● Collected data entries
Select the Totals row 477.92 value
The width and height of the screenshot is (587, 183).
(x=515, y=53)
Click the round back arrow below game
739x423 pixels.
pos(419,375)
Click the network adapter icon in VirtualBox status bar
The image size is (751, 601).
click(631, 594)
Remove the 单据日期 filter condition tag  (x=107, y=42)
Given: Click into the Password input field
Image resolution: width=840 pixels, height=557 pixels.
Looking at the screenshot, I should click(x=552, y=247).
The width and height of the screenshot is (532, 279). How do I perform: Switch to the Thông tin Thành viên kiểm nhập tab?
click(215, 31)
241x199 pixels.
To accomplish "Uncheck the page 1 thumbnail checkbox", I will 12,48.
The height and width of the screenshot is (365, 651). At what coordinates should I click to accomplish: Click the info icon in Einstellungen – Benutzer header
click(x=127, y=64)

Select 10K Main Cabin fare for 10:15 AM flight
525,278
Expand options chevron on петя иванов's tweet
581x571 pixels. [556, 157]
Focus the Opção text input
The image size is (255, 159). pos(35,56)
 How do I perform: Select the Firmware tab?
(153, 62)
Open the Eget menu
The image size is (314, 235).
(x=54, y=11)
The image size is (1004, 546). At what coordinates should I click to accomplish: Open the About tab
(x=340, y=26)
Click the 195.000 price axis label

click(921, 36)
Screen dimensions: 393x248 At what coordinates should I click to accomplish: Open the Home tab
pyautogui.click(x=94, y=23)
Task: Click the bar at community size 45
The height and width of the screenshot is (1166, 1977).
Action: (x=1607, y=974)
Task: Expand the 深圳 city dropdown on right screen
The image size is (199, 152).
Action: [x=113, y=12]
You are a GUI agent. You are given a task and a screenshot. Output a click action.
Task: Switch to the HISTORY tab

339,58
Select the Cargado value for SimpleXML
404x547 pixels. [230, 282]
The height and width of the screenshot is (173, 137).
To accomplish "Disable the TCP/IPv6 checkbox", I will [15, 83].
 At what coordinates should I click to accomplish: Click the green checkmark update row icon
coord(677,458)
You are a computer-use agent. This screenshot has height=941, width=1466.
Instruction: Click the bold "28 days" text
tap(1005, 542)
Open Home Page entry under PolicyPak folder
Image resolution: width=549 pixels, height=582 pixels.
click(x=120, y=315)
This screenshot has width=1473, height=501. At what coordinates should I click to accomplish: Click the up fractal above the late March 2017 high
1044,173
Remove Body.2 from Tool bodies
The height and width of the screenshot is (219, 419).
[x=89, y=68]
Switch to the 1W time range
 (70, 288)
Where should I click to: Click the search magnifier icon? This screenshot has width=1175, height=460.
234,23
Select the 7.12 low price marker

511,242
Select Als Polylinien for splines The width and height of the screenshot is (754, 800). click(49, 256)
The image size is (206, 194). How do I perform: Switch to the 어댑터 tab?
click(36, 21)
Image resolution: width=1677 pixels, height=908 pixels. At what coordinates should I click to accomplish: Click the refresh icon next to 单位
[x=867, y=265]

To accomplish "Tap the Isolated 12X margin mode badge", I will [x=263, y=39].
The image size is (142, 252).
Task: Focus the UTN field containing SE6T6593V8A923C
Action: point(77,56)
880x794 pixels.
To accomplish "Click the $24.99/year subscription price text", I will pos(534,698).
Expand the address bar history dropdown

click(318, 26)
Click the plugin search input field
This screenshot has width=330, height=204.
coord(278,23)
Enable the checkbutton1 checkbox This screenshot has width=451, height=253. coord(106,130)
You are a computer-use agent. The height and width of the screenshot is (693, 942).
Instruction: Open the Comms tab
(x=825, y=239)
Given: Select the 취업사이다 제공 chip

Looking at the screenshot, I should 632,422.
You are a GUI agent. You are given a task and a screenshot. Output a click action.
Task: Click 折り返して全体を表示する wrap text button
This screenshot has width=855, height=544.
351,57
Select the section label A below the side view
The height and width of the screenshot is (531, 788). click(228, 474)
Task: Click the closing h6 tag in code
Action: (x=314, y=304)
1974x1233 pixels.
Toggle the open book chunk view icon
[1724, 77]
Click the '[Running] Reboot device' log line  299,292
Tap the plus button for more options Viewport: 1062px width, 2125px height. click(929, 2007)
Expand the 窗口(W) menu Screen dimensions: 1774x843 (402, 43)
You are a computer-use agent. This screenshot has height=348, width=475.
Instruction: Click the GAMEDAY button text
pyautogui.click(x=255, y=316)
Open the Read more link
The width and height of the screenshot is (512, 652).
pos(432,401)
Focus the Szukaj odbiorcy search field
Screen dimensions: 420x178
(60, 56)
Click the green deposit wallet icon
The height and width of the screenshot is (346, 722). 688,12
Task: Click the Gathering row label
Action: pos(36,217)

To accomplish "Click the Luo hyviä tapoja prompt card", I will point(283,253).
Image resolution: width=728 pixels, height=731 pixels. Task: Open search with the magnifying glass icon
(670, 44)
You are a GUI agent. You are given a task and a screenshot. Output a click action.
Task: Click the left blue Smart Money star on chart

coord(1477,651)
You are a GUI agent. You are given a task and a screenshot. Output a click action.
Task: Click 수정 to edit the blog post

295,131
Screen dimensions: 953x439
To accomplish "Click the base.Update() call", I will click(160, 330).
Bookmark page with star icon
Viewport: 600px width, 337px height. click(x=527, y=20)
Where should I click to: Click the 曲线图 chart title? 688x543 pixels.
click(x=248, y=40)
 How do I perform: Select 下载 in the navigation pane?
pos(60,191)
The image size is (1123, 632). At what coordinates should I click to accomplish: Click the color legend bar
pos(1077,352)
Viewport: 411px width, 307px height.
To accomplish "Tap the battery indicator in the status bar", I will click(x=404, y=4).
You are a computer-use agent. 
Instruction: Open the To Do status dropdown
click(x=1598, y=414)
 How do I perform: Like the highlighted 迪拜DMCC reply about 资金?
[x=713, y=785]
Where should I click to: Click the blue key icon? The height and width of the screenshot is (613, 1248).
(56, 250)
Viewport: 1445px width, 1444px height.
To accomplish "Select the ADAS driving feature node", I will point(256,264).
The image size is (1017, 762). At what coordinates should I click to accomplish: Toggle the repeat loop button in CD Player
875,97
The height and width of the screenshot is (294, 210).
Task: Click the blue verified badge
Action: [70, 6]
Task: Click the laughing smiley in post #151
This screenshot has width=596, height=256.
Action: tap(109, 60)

● YOUR OBJECTIVE
Convert the lines from the one containing "You are a computer-use agent. The" through the one containing "pos(60,191)", inclusive, into a Markdown table with the columns Row and Line, omitting blank lines.

● RESPONSE TO THE TASK
| Row | Line |
|---|---|
| 1 | You are a computer-use agent. The height and width of the screenshot is (693, 942). |
| 2 | Instruction: Open the Comms tab |
| 3 | (x=825, y=239) |
| 4 | Given: Select the 취업사이다 제공 chip |
| 5 | Looking at the screenshot, I should 632,422. |
| 6 | You are a GUI agent. You are given a task and a screenshot. Output a click action. |
| 7 | Task: Click 折り返して全体を表示する wrap text button |
| 8 | This screenshot has width=855, height=544. |
| 9 | 351,57 |
| 10 | Select the section label A below the side view |
| 11 | The height and width of the screenshot is (531, 788). click(228, 474) |
| 12 | Task: Click the closing h6 tag in code |
| 13 | Action: (x=314, y=304) |
| 14 | 1974x1233 pixels. |
| 15 | Toggle the open book chunk view icon |
| 16 | [1724, 77] |
| 17 | Click the '[Running] Reboot device' log line  299,292 |
| 18 | Tap the plus button for more options Viewport: 1062px width, 2125px height. click(929, 2007) |
| 19 | Expand the 窗口(W) menu Screen dimensions: 1774x843 (402, 43) |
| 20 | You are a computer-use agent. This screenshot has height=348, width=475. |
| 21 | Instruction: Click the GAMEDAY button text |
| 22 | pyautogui.click(x=255, y=316) |
| 23 | Open the Read more link |
| 24 | The width and height of the screenshot is (512, 652). |
| 25 | pos(432,401) |
| 26 | Focus the Szukaj odbiorcy search field |
| 27 | Screen dimensions: 420x178 |
| 28 | (60, 56) |
| 29 | Click the green deposit wallet icon |
| 30 | The height and width of the screenshot is (346, 722). 688,12 |
| 31 | Task: Click the Gathering row label |
| 32 | Action: pos(36,217) |
| 33 | To accomplish "Click the Luo hyviä tapoja prompt card", I will point(283,253). |
| 34 | Image resolution: width=728 pixels, height=731 pixels. Task: Open search with the magnifying glass icon |
| 35 | (670, 44) |
| 36 | You are a GUI agent. You are given a task and a screenshot. Output a click action. |
| 37 | Task: Click the left blue Smart Money star on chart |
| 38 | coord(1477,651) |
| 39 | You are a GUI agent. You are given a task and a screenshot. Output a click action. |
| 40 | Task: Click 수정 to edit the blog post |
| 41 | 295,131 |
| 42 | Screen dimensions: 953x439 |
| 43 | To accomplish "Click the base.Update() call", I will click(160, 330). |
| 44 | Bookmark page with star icon |
| 45 | Viewport: 600px width, 337px height. click(x=527, y=20) |
| 46 | Where should I click to: Click the 曲线图 chart title? 688x543 pixels. |
| 47 | click(x=248, y=40) |
| 48 |  How do I perform: Select 下载 in the navigation pane? |
| 49 | pos(60,191) |